На обратном пути достигли берега вместе с солнцем, ветер стих, и отсвет заката согрел мне обветренные скулы. Аббас велел ночевать у него в доме, хотя я планировал провести ночевку на берегу уже сегодня. Я не отстоял свой план, и тем более мне интересно было с Аббасом, еще не до конца я понял его. Егерь вытащил баклана, снял резинку и отпустил птицу в море. Птица рассыпавшейся марионеткой рухнула на воду, взлетела и тяжко пошла вдоль берега, села на свайку, на одну из ряда головешек, торчавших двумя рядами на месте когда-то сгнившего причала; раскрыла крылья, обсыхая.
9
На обратном пути заехали ко второму русскому другу Аббаса — Шурику. Аббас накатом стукнул колесом в железные ворота, скоро из-за них выскользнул невысокий плотный человек с круглым веснушчатым лицом, выглядывавшим из-под козырька бейсболки.
— Знакомься. Друг Хашема. С Америки. Как ты.
Настороженный Шурик не сразу позвал нас в дом. Аббас попросил меня пересказать Шурику то, что я рассказывал ему. Шурик стал слушать чуть лукаво, вприщур, потихоньку разгораясь внутренней жаждой общения, переспрашивал, но тут же перебивал себя беспокойным молчанием.
— А в Ленкорани, говоришь, прадед твой чем занимался? Звать его как?
— Дубнов Осип Лазаревич, ювелирный и часовой мастер.
— Подожди, так я ж в Ленкорани в доме жил, где у него мастерская. Так и говорили: «Осипа мастерская». Я над этой мастерской квартиру нанимал три года. Сейчас дом этот снесли.
— Так прадед из Ленкорани еще до революции выбыл.

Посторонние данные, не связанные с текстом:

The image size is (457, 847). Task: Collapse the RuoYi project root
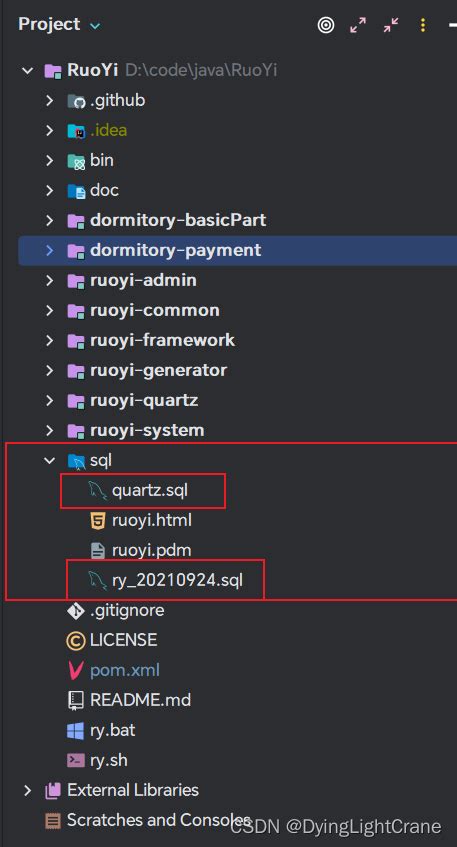click(x=27, y=71)
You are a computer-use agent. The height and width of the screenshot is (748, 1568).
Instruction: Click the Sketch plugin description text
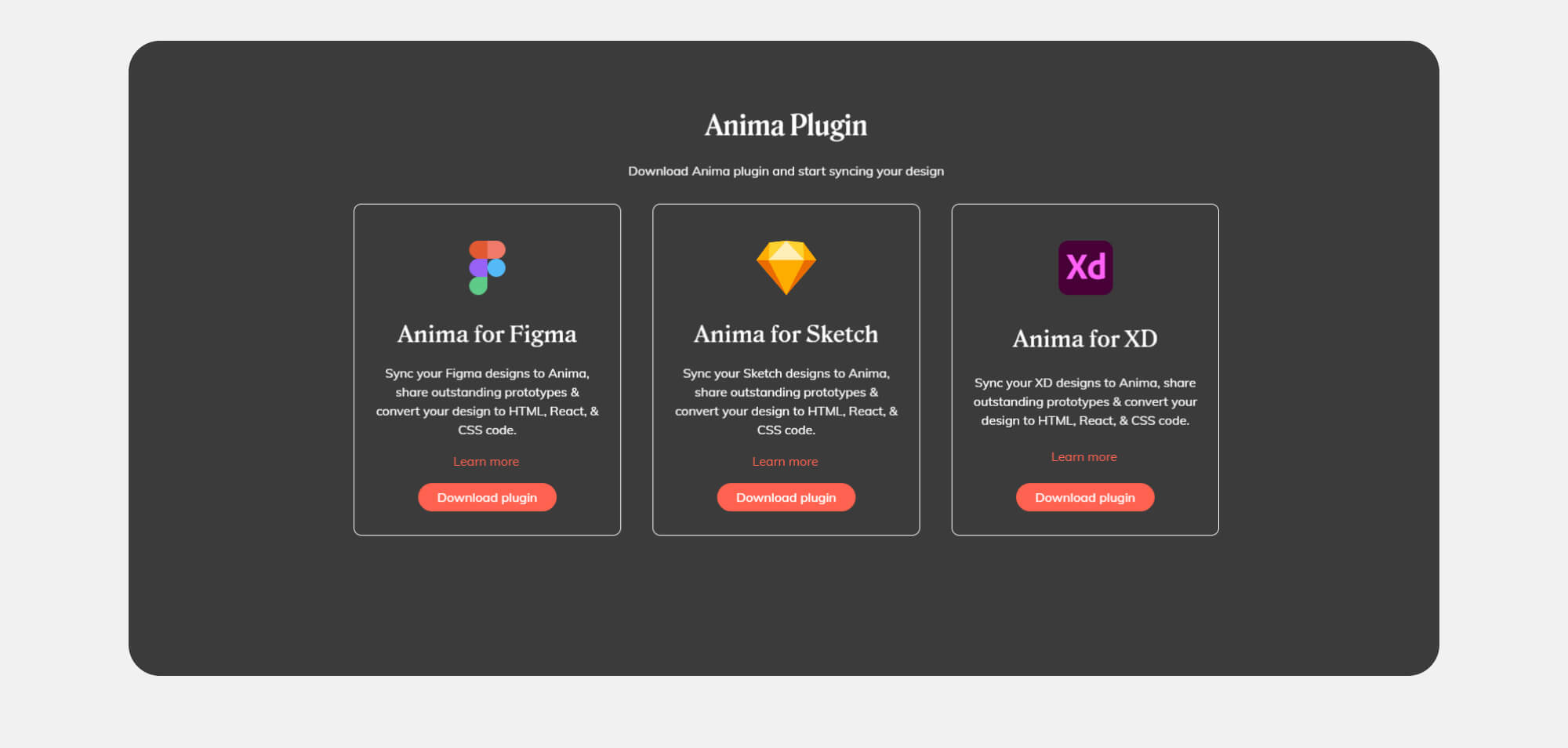(x=786, y=401)
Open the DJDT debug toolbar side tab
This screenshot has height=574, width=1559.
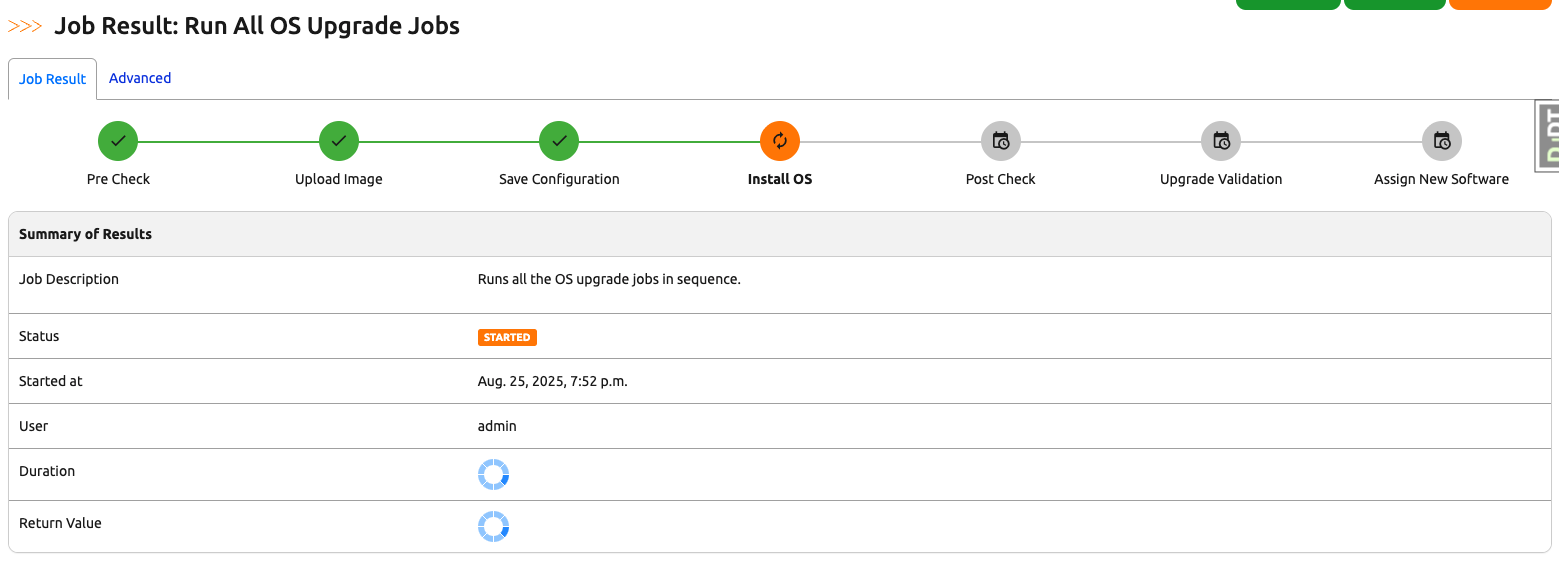[1547, 135]
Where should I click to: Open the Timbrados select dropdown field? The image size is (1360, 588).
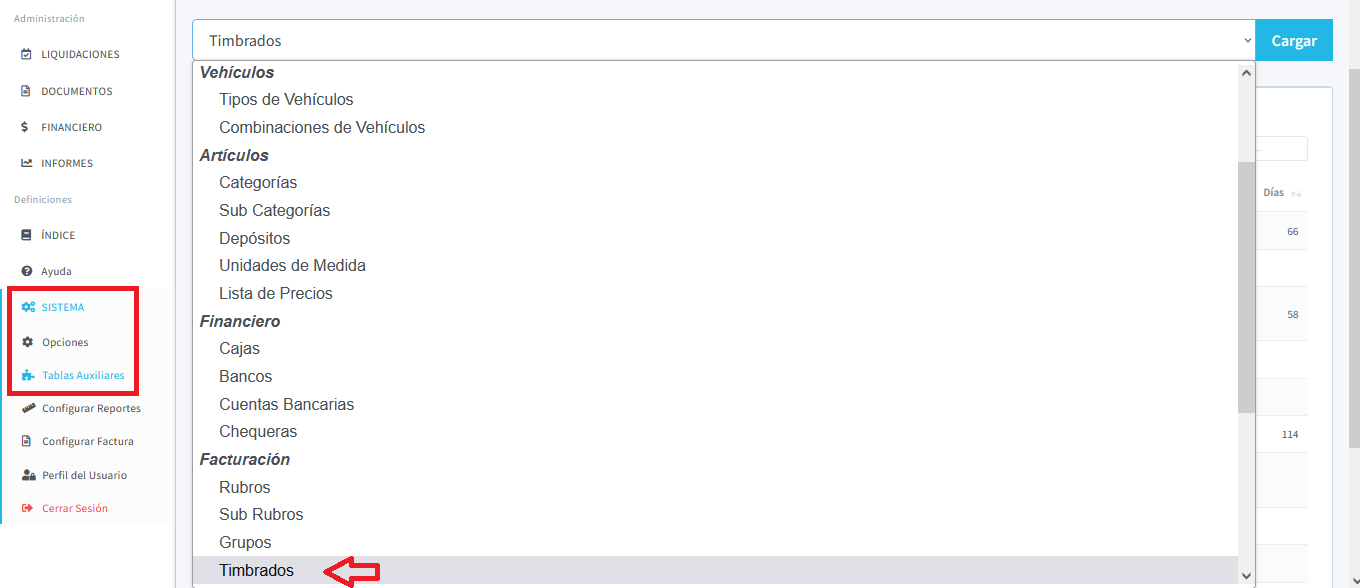[x=722, y=41]

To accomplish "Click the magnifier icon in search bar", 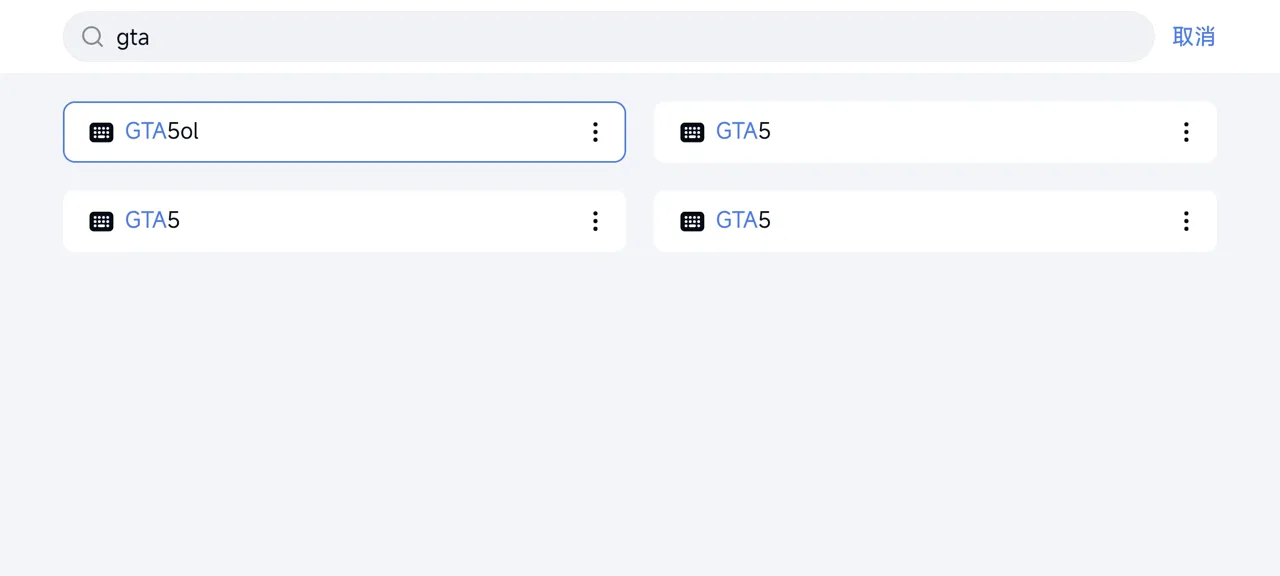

— Сам-то он выбыл, — хитро, неизвестно кому подмигнул Шурик, — а прозвание осталось. Там и при советской власти часовая и ювелирная мастерская была. В ней я жене после свадьбы кольцо растягивал, тесное оказалось. Так и говорили: «Осипа мастерская».
Шурик был рад вспомнить прошлое время, он улыбался, выражение его лица было захвачено мечтой.
— А в Привольном, в Привольном у тебя кто проживал? — спросил он.
— Мамин дед, дядья, братья двоюродные. Деда звали Митрофан Сорока.
— Нет, не знаю. Ссыльные они? Или из солдат?
— Ссыльные. Потом с герами породнились.
— Ты слышишь, Аббас, слышишь? — погрозил мне пальцем Шурик, поворачиваясь к егерю, затем снова ко мне. — Пойдем, пойдем, чего ж мы стоим, пойдем, сядем по-человечески.